Q: I have a rather uncomfortable question. A friend of mine in her 70s dates quite a bit and has intimate relationships without protection. I am concerned about her contracting HIV/AIDS or some other communicable diseases. Is it my role to play “mother” and coach her on what the younger generation today would call “safe sex?” She said that such sexual diseases would take so long to kill her that she probably wouldn’t care. Many thanks.
A: It’s hard to define the parameters of a good friendship. There’s a line between complete honesty and honoring boundaries. One approach would be to present some facts. Knowing she was making an informed decision might make you feel less responsible.
Dr. Ezekiel J. Emanuel, oncologist and vice provost of the University of Pennsylvania, recently wrote an opinion piece for The New York Times titled “Sex and the Single Senior.” Much of the information for this column is from his article.

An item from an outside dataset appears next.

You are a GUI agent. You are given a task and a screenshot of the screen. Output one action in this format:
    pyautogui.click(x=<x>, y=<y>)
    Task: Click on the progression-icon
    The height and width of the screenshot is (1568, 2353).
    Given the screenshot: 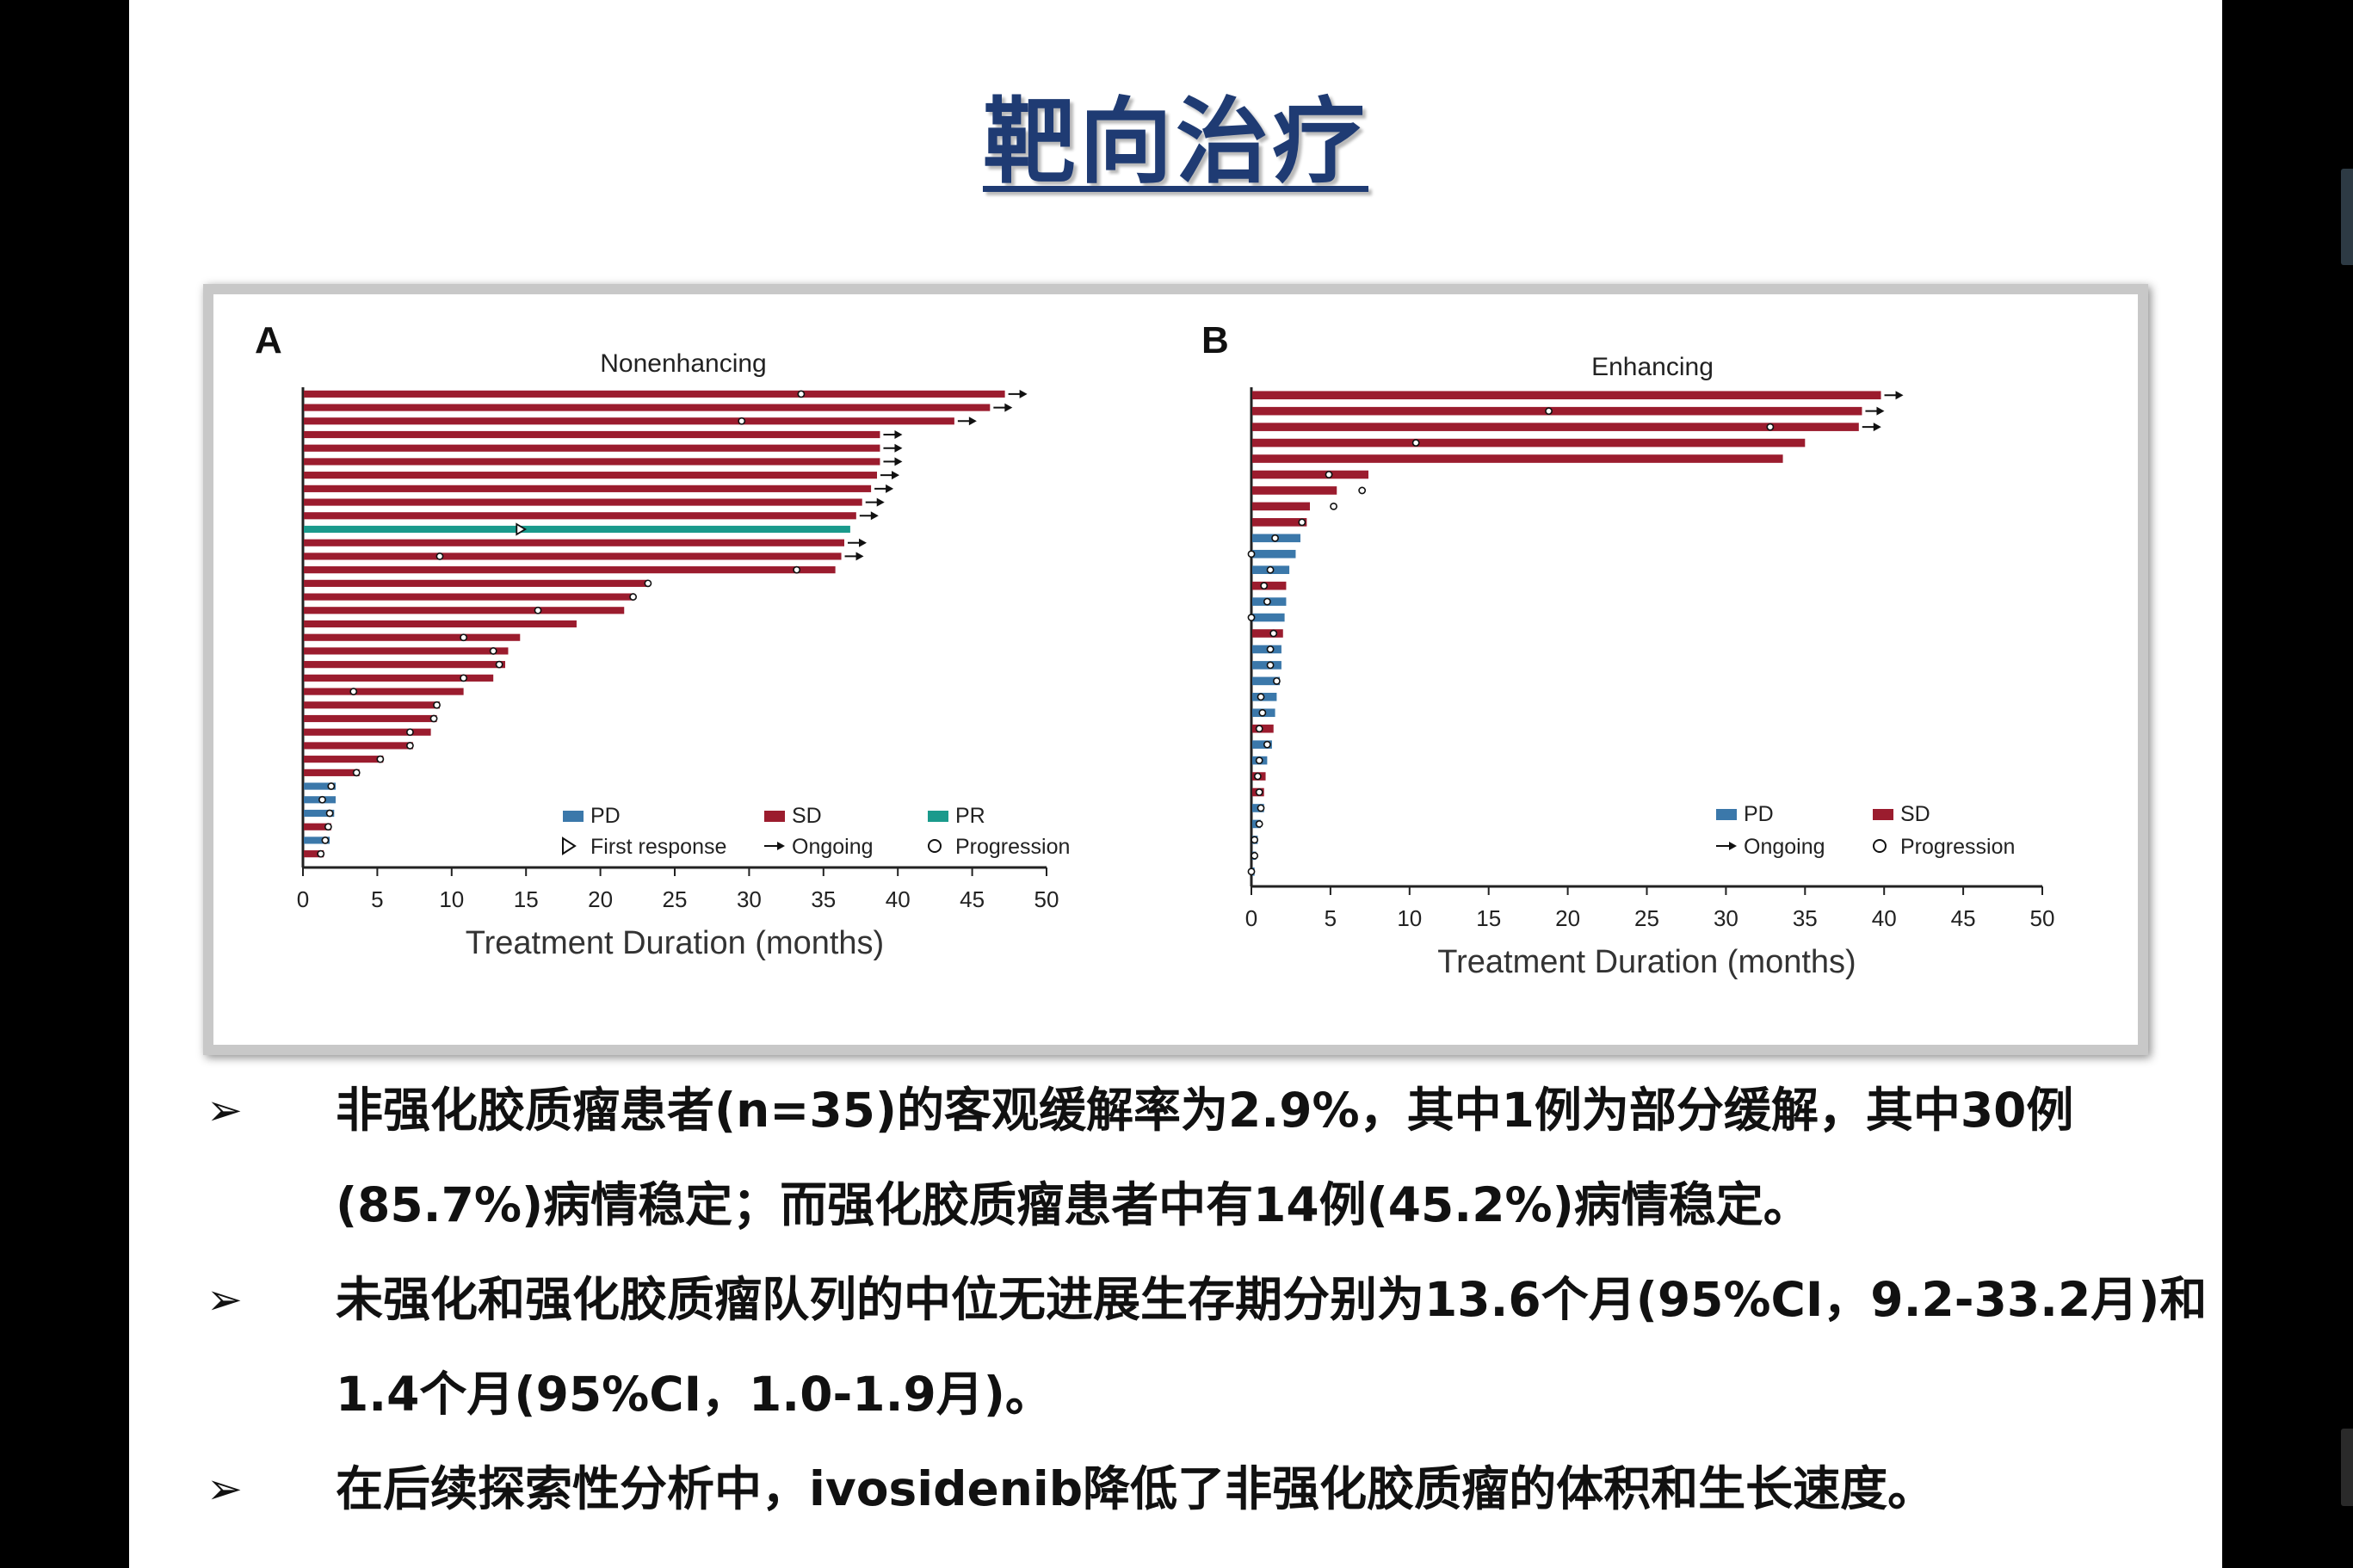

Emanuel writes that we assume retirement communities, assisted living facilities and nursing homes offer quiet and safe activities for their residents such as reading, crossword puzzles, Bingo and maybe some shuffleboard. “Think again,” he writes, “Think about sex — unsafe sex.”
The good news is that older adults are being screened for sexually transmitted diseases. And Medicare is paying. In 2011 and 2012, 2.2 million Medicare beneficiaries received such screening and counseling.
The bad news is the increase of sexually transmitted diseases (STDs) among older adults, as reported by the Center for Disease Control and Prevention. Between 2007 and 2011, chlamydia infections among the 65 and over increased by 31 percent; syphilis by 52 percent. Surprisingly, these increases are similar to those in the 20- to 24-year-old age group.